Effective, to a point
“They can prove very effective, but there’s a problem,” said Milligan. “Many larger companies have software for job applications.”
This means that your wonderfully crafted infographic, while appearing clever and fantastic, could get lost in the system.
“The software could be keyword-driven, meaning if you don’t have the right words included then your CV won’t flag up,” said Milligan. “So if you’re going down the creative CV route, by all means make it as eye-catching as possible. But add a .docx version, just in case.”
A few years back, research from Ladders estimated that recruiters spend less than seven seconds looking at a CV before making a decision on the applicant. That decision won’t be ‘hire this person!’, but it could determine whether or not you’re of interest.
Know your stuff
“We are used to looking at CVs,” said Milligan. “We know what we’re looking for. The personal stuff – ‘I can work independently, but I’m also comfortable working as part of a team’ – that’s just useless. Everybody has it, it means nothing. We look for your current job and your skills.”

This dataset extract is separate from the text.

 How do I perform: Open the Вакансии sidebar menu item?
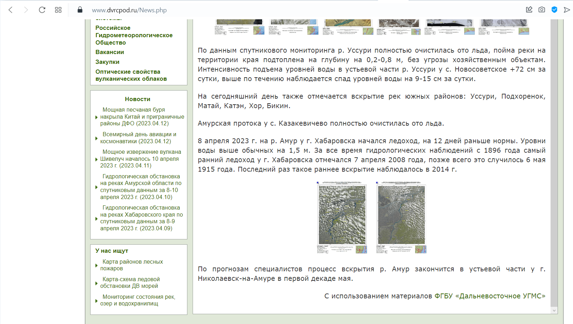(x=109, y=52)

It’s that easy, it seems. Though there are points to remember.
The ‘keyword’ idea is solid, with Milligan adamant that CVs should always be adapted, producing a different one for every role applied for.
As a front-facing piece of personal marketing, your CV is your introduction to an employer. If they have listed a job spec of desired skills, construct your CV accordingly.

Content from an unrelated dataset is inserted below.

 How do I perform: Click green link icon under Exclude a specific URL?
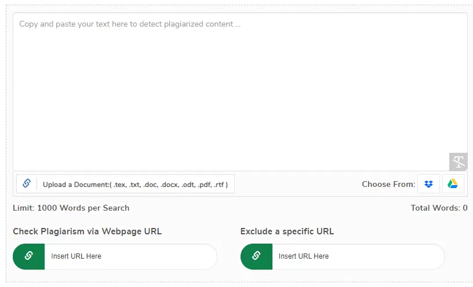[x=256, y=256]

“Often, when you send a CV in, it’s not the person hiring that reads it first. It might be HR people, so the information could be lost on them.
“My main recommendation would be to really read the job spec and what they want. These are the keywords they look for. These are the keywords you need.”
There’s no need for a full education history, right down to your early school days. Nor is there need for a complete jobs history dating back to your teenage years. Relevance is key.
Of course, job applications differ industry to industry. While management, marketing and PR positions may benefit from the likes of LinkedIn profiles, IT positions – according to Milligan – certainly don’t.
“LinkedIn isn’t perfect. Actually, it gets some things wrong. Take IT, for example, where we have a big skills gap.
“If someone who was an expert in, say, Python, and they put their full skill set into LinkedIn, they would get hassled by recruiters non-stop. There’s no limit to how many times they can get approached. So we see those types of people either limit their input into LinkedIn or walk away entirely due to this. Alternatives like Github, or Stack Overflow, they are better suited for these professionals.”
Across all areas, though, Milligan is consistent: read the brief, keep it relevant, play the game.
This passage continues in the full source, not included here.